WORK TO COMPLETE: This exercise calls for the listing to be set down exactly.

SOURCE RECORDS:
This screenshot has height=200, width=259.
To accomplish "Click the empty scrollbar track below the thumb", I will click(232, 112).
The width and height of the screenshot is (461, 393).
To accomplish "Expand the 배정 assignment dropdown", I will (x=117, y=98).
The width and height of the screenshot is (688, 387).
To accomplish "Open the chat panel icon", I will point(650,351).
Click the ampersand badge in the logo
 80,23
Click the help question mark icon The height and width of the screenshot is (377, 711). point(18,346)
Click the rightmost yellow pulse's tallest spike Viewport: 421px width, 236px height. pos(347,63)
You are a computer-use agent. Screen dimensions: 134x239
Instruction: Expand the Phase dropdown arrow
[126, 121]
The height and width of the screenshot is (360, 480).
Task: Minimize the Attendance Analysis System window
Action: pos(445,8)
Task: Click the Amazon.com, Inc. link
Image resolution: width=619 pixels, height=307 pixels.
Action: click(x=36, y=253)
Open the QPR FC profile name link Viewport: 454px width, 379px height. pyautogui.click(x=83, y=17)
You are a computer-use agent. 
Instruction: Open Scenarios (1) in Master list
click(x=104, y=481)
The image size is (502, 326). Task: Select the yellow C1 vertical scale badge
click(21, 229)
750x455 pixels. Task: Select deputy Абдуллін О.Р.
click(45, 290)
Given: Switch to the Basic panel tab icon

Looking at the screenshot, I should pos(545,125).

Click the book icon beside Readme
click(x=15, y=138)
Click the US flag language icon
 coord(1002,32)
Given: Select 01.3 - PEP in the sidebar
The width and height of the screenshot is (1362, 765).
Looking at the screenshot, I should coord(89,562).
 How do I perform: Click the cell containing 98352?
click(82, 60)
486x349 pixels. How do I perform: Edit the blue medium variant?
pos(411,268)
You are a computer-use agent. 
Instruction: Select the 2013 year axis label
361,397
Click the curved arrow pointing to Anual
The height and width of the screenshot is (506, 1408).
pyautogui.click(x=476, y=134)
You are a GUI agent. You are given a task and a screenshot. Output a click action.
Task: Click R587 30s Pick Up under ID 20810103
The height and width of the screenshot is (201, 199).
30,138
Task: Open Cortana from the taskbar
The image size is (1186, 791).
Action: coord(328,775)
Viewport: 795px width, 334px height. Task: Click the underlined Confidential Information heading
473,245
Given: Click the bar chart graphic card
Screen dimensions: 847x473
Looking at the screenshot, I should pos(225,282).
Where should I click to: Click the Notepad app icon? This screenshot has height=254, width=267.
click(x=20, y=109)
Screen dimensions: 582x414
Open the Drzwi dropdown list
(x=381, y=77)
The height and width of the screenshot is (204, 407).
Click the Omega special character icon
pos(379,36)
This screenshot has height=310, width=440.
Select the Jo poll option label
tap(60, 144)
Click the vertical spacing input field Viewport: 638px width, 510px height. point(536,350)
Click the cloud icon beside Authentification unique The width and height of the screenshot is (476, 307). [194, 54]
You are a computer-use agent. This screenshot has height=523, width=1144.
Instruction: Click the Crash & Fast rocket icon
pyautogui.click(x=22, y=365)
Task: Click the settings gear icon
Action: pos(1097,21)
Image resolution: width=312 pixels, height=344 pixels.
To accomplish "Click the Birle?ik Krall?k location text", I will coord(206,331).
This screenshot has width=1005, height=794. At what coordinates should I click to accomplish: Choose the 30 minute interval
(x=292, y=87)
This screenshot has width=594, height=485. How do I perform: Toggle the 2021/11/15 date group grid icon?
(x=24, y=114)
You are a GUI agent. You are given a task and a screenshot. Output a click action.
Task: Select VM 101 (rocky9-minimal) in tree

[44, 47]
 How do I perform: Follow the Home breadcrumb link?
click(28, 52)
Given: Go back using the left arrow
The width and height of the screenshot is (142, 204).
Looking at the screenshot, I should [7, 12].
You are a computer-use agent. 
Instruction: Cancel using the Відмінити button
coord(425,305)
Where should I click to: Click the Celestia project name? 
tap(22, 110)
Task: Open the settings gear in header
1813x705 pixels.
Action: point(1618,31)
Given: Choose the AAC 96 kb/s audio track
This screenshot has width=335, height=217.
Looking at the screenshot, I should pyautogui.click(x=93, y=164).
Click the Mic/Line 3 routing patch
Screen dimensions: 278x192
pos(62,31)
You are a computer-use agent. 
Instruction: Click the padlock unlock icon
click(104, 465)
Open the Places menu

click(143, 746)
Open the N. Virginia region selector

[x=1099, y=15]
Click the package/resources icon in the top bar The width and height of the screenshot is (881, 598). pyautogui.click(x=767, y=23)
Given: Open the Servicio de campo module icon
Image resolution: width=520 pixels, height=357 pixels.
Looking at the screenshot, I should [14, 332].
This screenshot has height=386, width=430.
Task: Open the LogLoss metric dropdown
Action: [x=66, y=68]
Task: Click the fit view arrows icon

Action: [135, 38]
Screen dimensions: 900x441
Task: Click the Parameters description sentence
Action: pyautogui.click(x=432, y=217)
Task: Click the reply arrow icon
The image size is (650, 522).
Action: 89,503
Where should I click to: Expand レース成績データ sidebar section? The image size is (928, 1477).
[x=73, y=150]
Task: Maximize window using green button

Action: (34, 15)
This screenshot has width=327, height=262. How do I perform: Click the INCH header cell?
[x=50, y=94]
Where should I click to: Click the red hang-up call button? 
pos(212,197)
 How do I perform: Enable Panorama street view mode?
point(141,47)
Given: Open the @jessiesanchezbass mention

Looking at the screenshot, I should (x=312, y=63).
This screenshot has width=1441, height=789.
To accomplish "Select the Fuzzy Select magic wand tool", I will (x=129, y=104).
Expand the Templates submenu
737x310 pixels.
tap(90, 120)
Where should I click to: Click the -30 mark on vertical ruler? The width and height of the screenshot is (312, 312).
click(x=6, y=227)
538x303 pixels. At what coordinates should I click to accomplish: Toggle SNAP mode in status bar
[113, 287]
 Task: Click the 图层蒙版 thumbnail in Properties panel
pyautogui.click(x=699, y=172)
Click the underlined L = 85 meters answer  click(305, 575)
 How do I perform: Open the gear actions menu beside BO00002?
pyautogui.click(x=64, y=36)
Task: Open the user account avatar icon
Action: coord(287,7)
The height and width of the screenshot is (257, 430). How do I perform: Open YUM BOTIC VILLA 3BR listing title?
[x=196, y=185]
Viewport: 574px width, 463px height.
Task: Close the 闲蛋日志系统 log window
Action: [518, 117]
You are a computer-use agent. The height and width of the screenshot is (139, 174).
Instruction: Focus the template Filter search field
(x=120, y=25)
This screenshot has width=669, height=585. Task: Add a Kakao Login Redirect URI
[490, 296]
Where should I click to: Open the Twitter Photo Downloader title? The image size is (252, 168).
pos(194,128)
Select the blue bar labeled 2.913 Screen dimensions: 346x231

ANSWER TO THIS TASK:
This screenshot has height=200, width=259.
To accomplish "Click the empty scrollbar track below the thumb", I will click(232, 112).
The width and height of the screenshot is (461, 393).
To accomplish "Expand the 배정 assignment dropdown", I will (x=117, y=98).
The width and height of the screenshot is (688, 387).
To accomplish "Open the chat panel icon", I will point(650,351).
Click the ampersand badge in the logo
 80,23
Click the help question mark icon The height and width of the screenshot is (377, 711). point(18,346)
Click the rightmost yellow pulse's tallest spike Viewport: 421px width, 236px height. pos(347,63)
You are a computer-use agent. Screen dimensions: 134x239
Instruction: Expand the Phase dropdown arrow
[126, 121]
The height and width of the screenshot is (360, 480).
Task: Minimize the Attendance Analysis System window
Action: pos(445,8)
Task: Click the Amazon.com, Inc. link
Image resolution: width=619 pixels, height=307 pixels.
Action: click(x=36, y=253)
Open the QPR FC profile name link Viewport: 454px width, 379px height. pyautogui.click(x=83, y=17)
You are a computer-use agent. 
Instruction: Open Scenarios (1) in Master list
click(x=104, y=481)
The image size is (502, 326). Task: Select the yellow C1 vertical scale badge
click(21, 229)
750x455 pixels. Task: Select deputy Абдуллін О.Р.
click(45, 290)
Given: Switch to the Basic panel tab icon

Looking at the screenshot, I should pos(545,125).

Click the book icon beside Readme
click(x=15, y=138)
Click the US flag language icon
 coord(1002,32)
Given: Select 01.3 - PEP in the sidebar
The width and height of the screenshot is (1362, 765).
Looking at the screenshot, I should coord(89,562).
 How do I perform: Click the cell containing 98352?
click(82, 60)
486x349 pixels. How do I perform: Edit the blue medium variant?
pos(411,268)
You are a computer-use agent. 
Instruction: Select the 2013 year axis label
361,397
Click the curved arrow pointing to Anual
The height and width of the screenshot is (506, 1408).
pyautogui.click(x=476, y=134)
You are a GUI agent. You are given a task and a screenshot. Output a click action.
Task: Click R587 30s Pick Up under ID 20810103
The height and width of the screenshot is (201, 199).
30,138
Task: Open Cortana from the taskbar
The image size is (1186, 791).
Action: coord(328,775)
Viewport: 795px width, 334px height. Task: Click the underlined Confidential Information heading
473,245
Given: Click the bar chart graphic card
Screen dimensions: 847x473
Looking at the screenshot, I should pos(225,282).
Where should I click to: Click the Notepad app icon? This screenshot has height=254, width=267.
click(x=20, y=109)
Screen dimensions: 582x414
Open the Drzwi dropdown list
(x=381, y=77)
The height and width of the screenshot is (204, 407).
Click the Omega special character icon
pos(379,36)
This screenshot has height=310, width=440.
Select the Jo poll option label
tap(60, 144)
Click the vertical spacing input field Viewport: 638px width, 510px height. point(536,350)
Click the cloud icon beside Authentification unique The width and height of the screenshot is (476, 307). [194, 54]
You are a computer-use agent. This screenshot has height=523, width=1144.
Instruction: Click the Crash & Fast rocket icon
pyautogui.click(x=22, y=365)
Task: Click the settings gear icon
Action: pos(1097,21)
Image resolution: width=312 pixels, height=344 pixels.
To accomplish "Click the Birle?ik Krall?k location text", I will coord(206,331).
This screenshot has width=1005, height=794. At what coordinates should I click to accomplish: Choose the 30 minute interval
(x=292, y=87)
This screenshot has width=594, height=485. How do I perform: Toggle the 2021/11/15 date group grid icon?
(x=24, y=114)
You are a GUI agent. You are given a task and a screenshot. Output a click action.
Task: Select VM 101 (rocky9-minimal) in tree

[44, 47]
 How do I perform: Follow the Home breadcrumb link?
click(28, 52)
Given: Go back using the left arrow
The width and height of the screenshot is (142, 204).
Looking at the screenshot, I should [7, 12].
You are a computer-use agent. 
Instruction: Cancel using the Відмінити button
coord(425,305)
Where should I click to: Click the Celestia project name? 
tap(22, 110)
Task: Open the settings gear in header
1813x705 pixels.
Action: point(1618,31)
Given: Choose the AAC 96 kb/s audio track
This screenshot has width=335, height=217.
Looking at the screenshot, I should pyautogui.click(x=93, y=164).
Click the Mic/Line 3 routing patch
Screen dimensions: 278x192
pos(62,31)
You are a computer-use agent. 
Instruction: Click the padlock unlock icon
click(104, 465)
Open the Places menu

click(143, 746)
Open the N. Virginia region selector

[x=1099, y=15]
Click the package/resources icon in the top bar The width and height of the screenshot is (881, 598). pyautogui.click(x=767, y=23)
Given: Open the Servicio de campo module icon
Image resolution: width=520 pixels, height=357 pixels.
Looking at the screenshot, I should [14, 332].
This screenshot has height=386, width=430.
Task: Open the LogLoss metric dropdown
Action: [x=66, y=68]
Task: Click the fit view arrows icon

Action: [135, 38]
Screen dimensions: 900x441
Task: Click the Parameters description sentence
Action: pyautogui.click(x=432, y=217)
Task: Click the reply arrow icon
The image size is (650, 522).
Action: 89,503
Where should I click to: Expand レース成績データ sidebar section? The image size is (928, 1477).
[x=73, y=150]
Task: Maximize window using green button

Action: (34, 15)
This screenshot has width=327, height=262. How do I perform: Click the INCH header cell?
[x=50, y=94]
Where should I click to: Click the red hang-up call button? 
pos(212,197)
 How do I perform: Enable Panorama street view mode?
point(141,47)
Given: Open the @jessiesanchezbass mention

Looking at the screenshot, I should (x=312, y=63).
This screenshot has width=1441, height=789.
To accomplish "Select the Fuzzy Select magic wand tool", I will (x=129, y=104).
Expand the Templates submenu
737x310 pixels.
tap(90, 120)
Where should I click to: Click the -30 mark on vertical ruler? The width and height of the screenshot is (312, 312).
click(x=6, y=227)
538x303 pixels. At what coordinates should I click to accomplish: Toggle SNAP mode in status bar
[113, 287]
 Task: Click the 图层蒙版 thumbnail in Properties panel
pyautogui.click(x=699, y=172)
Click the underlined L = 85 meters answer  click(305, 575)
 How do I perform: Open the gear actions menu beside BO00002?
pyautogui.click(x=64, y=36)
Task: Open the user account avatar icon
Action: coord(287,7)
The height and width of the screenshot is (257, 430). How do I perform: Open YUM BOTIC VILLA 3BR listing title?
[x=196, y=185]
Viewport: 574px width, 463px height.
Task: Close the 闲蛋日志系统 log window
Action: [518, 117]
You are a computer-use agent. The height and width of the screenshot is (139, 174).
Instruction: Focus the template Filter search field
(x=120, y=25)
This screenshot has width=669, height=585. Task: Add a Kakao Login Redirect URI
[490, 296]
Where should I click to: Open the Twitter Photo Downloader title? The image size is (252, 168).
pos(194,128)
Select the blue bar labeled 2.913 Screen dimensions: 346x231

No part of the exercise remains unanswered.